*LISTED RECORDS*
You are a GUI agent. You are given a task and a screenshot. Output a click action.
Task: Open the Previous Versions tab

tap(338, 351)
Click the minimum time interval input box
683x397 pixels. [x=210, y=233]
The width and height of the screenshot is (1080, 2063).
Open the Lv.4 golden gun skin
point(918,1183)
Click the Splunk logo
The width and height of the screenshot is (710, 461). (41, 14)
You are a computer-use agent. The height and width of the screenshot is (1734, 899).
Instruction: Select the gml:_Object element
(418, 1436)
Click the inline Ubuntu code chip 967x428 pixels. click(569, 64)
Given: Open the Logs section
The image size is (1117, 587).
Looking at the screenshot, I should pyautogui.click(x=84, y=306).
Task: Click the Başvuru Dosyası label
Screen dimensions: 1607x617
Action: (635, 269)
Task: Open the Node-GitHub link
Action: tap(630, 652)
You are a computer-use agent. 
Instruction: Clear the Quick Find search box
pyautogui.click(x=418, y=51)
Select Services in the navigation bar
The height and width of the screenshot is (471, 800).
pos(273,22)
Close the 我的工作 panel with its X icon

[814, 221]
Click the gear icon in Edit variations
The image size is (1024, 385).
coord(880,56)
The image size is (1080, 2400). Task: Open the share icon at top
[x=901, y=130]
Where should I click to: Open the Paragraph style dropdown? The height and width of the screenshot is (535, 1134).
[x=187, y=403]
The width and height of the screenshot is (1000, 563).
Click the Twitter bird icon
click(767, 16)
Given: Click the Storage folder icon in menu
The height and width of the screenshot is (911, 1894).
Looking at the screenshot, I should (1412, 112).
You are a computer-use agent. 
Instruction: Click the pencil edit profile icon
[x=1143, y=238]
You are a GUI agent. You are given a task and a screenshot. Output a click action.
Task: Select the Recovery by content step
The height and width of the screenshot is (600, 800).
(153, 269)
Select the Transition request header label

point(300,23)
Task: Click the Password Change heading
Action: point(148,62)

*TO DO*
Repeat every line of the data verbatim.

*RESULT*
You are a GUI agent. You are given a task and a screenshot. Output a click action.
Task: Open the Previous Versions tab

tap(338, 351)
Click the minimum time interval input box
683x397 pixels. [x=210, y=233]
The width and height of the screenshot is (1080, 2063).
Open the Lv.4 golden gun skin
point(918,1183)
Click the Splunk logo
The width and height of the screenshot is (710, 461). (41, 14)
You are a computer-use agent. The height and width of the screenshot is (1734, 899).
Instruction: Select the gml:_Object element
(418, 1436)
Click the inline Ubuntu code chip 967x428 pixels. click(569, 64)
Given: Open the Logs section
The image size is (1117, 587).
Looking at the screenshot, I should pyautogui.click(x=84, y=306).
Task: Click the Başvuru Dosyası label
Screen dimensions: 1607x617
Action: (635, 269)
Task: Open the Node-GitHub link
Action: tap(630, 652)
You are a computer-use agent. 
Instruction: Clear the Quick Find search box
pyautogui.click(x=418, y=51)
Select Services in the navigation bar
The height and width of the screenshot is (471, 800).
pos(273,22)
Close the 我的工作 panel with its X icon

[814, 221]
Click the gear icon in Edit variations
The image size is (1024, 385).
coord(880,56)
The image size is (1080, 2400). Task: Open the share icon at top
[x=901, y=130]
Where should I click to: Open the Paragraph style dropdown? The height and width of the screenshot is (535, 1134).
[x=187, y=403]
The width and height of the screenshot is (1000, 563).
Click the Twitter bird icon
click(767, 16)
Given: Click the Storage folder icon in menu
The height and width of the screenshot is (911, 1894).
Looking at the screenshot, I should (1412, 112).
You are a computer-use agent. 
Instruction: Click the pencil edit profile icon
[x=1143, y=238]
You are a GUI agent. You are given a task and a screenshot. Output a click action.
Task: Select the Recovery by content step
The height and width of the screenshot is (600, 800).
(153, 269)
Select the Transition request header label

point(300,23)
Task: Click the Password Change heading
Action: point(148,62)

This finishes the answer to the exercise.